Institut de la Vision, France

Title: The development of a therapy for retinitis pigmentosa based on the nucleoredoxin-like 1 gene

Biography

Biography: Clérin E

Abstract

Retinitis pigmentosa is an inherited retinal degeneration that processes from the death of rods followed by dysfunction and degeneration of cones. The nucleoredoxin-like 1 (NXNL1) gene encodes for two different proteins: the trophic factor rod-derived cone viability factor (RdCVF) and the long form, the thioredoxin (RdCVFL). RdCVF acts by stimulating aerobic glycolysis to sustain the outer cone segment renewal and RdCVFL protects the cones against hyperoxia. To translate this promising therapy towards the clinic, independently of the causative gene, we have evaluated the therapeutic benefit of delivering both products of the NXNL1 gene by subretinal injection with an AAV vector targeting retinal pigmented epithelial cells and cones in a mouse model of the disease. Unilateral subretinal delivery of AAV-RdCVF/RdCVFL as compared to AAV-GFP and sham were performed in rd10 mice at 15 days post-natal. The visual acuity test was carried out from 30 days to 55 days post-natal. Eye of animals were collected and used for automated counting after the labelling of cones. The quality control of AAV particles was made by transmission electron microscopy. The kinetics of the loss of visual acuity was significantly retarded statistically after injection of AAV-RdCVF-RdCVFL in three independent experiments. The results were validated by the increase of cone density.
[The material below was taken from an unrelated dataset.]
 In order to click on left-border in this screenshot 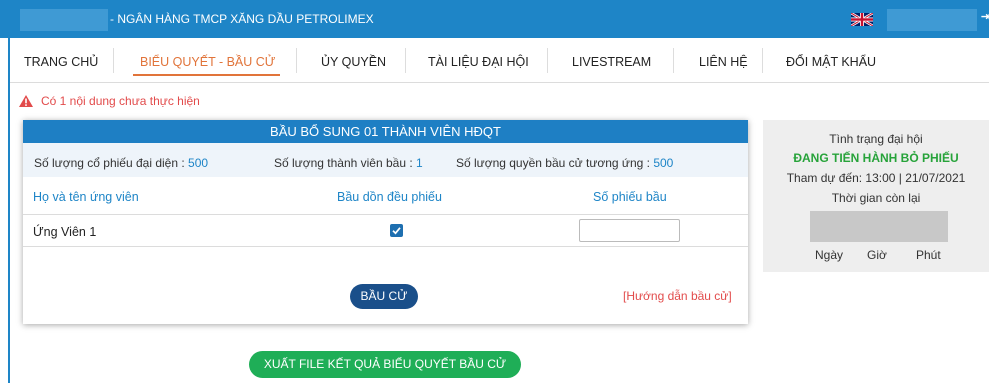, I will do `click(9, 210)`. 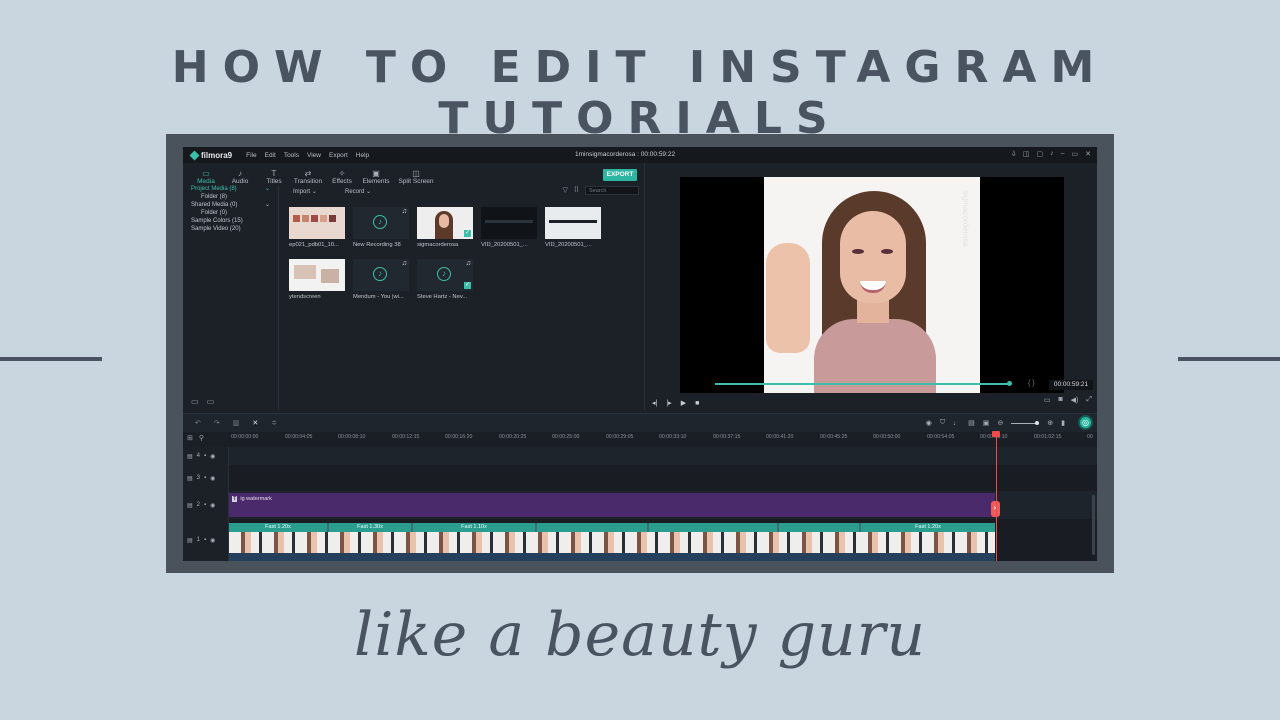 What do you see at coordinates (342, 177) in the screenshot?
I see `tab-effects: ✧ Effects` at bounding box center [342, 177].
We have validated the quality of the viral productions by measuring the percentage of full to empty particles using electron microscopy. Poly-unsaturated fatty acids lipids of the external segment of photoreceptors are essential for phototransduction, prone to oxidation. We show a reduced amount of malondialdehyde (MDA), a marker of lipid peroxidation, for animals injected with AAV-RdCVF-RdCVFL demonstrating the additional protective effect of RdCVFL on cones, strengthening the interest to combine RdCVF and RdCVFL. Our results demonstrate that this treatment will likely be successful in preserving central vision in patients suffering from retinitis pigmentosa in the near future.